The value-based care reimbursement model, however, places more of an emphasis on better outcomes and in long-term patient health. According to the release, the value-based care model connects a provider’s reimbursements with better patient outcomes, and rewards health care providers who weigh the best options for their patients towards promoting better long-term health. 

Rather than focusing on the quantity of patients that are treated, this method of health care places a focus on the type of care each patient receives and helps to ensure that providers are as efficient and cost-conscious as possible. 

Being a CIN helps Envoy Integrated Health and their physicians shift from the “fee-for-service” model to the “value-based care” model. This model helps any participating hospital by rewarding providers, according to the release, who “carefully evaluate options and work closely with patients to improve their overall health.” 

Dr. Gene Quinn, MD, MPH, a cardiologist with the Alaska Heart and Vascular Institute and the Chief Medical officer at Envoy, leads the effort in developing Envoy. 
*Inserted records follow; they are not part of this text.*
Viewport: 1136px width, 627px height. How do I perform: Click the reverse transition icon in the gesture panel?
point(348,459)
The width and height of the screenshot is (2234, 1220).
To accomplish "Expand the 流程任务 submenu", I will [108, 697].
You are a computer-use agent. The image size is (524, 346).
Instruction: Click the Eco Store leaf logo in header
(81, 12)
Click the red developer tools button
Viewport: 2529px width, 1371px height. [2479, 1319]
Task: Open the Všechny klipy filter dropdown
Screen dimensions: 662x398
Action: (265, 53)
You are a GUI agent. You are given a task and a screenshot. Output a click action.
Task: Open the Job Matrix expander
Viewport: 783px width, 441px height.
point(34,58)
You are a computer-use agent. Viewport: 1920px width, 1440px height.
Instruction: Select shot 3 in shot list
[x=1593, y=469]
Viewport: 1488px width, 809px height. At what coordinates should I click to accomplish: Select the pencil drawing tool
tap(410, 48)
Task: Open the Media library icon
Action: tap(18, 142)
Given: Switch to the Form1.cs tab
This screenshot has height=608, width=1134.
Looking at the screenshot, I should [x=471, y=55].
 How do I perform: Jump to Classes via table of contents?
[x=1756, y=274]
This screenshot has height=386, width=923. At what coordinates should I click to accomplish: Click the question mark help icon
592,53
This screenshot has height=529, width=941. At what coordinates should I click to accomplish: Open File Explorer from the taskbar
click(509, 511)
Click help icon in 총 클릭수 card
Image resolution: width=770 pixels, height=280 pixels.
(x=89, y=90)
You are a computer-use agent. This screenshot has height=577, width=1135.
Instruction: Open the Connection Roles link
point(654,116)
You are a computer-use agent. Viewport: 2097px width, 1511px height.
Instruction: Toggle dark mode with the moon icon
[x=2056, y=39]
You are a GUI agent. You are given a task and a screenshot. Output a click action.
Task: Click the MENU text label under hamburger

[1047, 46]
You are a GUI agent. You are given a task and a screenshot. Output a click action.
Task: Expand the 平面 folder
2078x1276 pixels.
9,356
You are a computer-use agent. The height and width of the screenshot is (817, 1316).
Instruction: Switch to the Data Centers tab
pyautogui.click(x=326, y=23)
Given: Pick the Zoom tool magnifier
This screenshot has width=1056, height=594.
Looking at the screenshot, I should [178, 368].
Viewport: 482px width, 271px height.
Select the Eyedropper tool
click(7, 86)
One aspect of his “value-based care” model is ensuring effective communication between CINs and health information exchanges (HIEs). According to a healtheConnect Alaska article, Envoy Integrated Health’s coordination with healtheConnect (an HIE) will help ensure that the needs of the health care community are met while also improving overall public health. 

Dr. Quinn said: 

“The option [going with healtheConnect] that aligns with the values and purpose of Envoy is having a neutral partner that doesn’t monetize the data. It’s about making the information available to improve patient care, not creating profits.”

Changes to health care spending are on the horizon for Alaska. According to a Sellers Dorsey release on updated state budget summaries for the fiscal year of 2022, Alaska Governor Mike Dunleavy used a line-item veto to reduce the Alaska Medicaid Program by more than $17.1 million. It’s unclear which programs will be impacted.